Write out all of the entries that follow, word for word, but skip the pictures.

Records drawn from a dataset =>
——

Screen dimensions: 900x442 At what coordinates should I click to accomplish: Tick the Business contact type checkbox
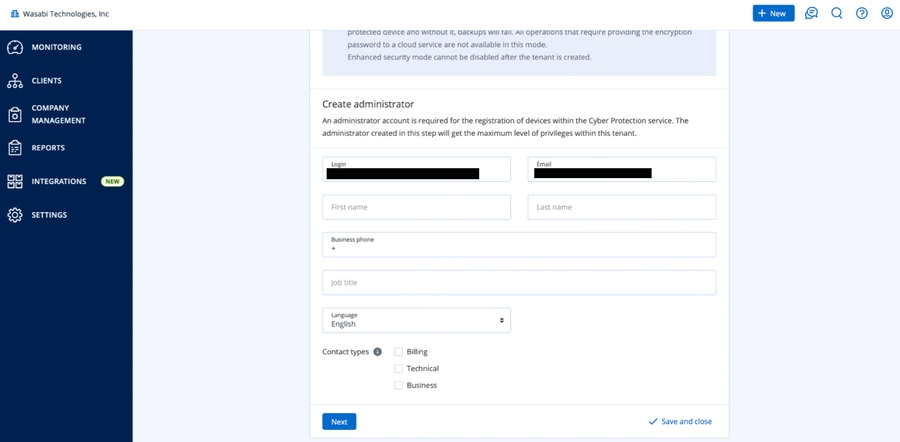[x=399, y=385]
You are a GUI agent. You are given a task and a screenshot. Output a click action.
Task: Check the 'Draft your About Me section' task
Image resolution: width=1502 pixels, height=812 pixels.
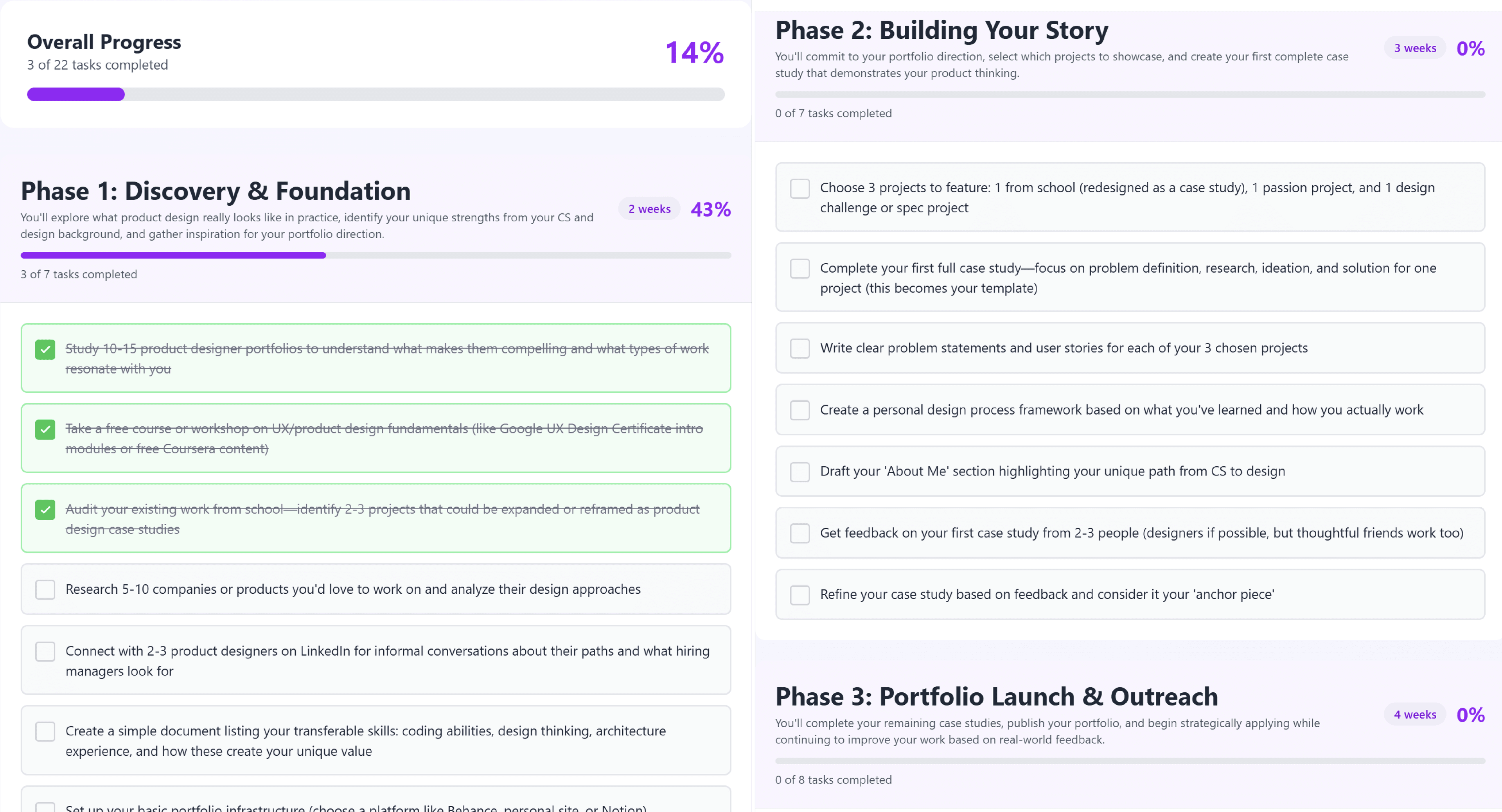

——

RESULT FOR THIS EXERCISE =>
Screen dimensions: 900x442 At what coordinates should I click to accomplish: Tick the Business contact type checkbox
[x=399, y=385]
You are a GUI agent. You are given a task and a screenshot. Output a click action.
Task: Check the 'Draft your About Me section' task
Image resolution: width=1502 pixels, height=812 pixels.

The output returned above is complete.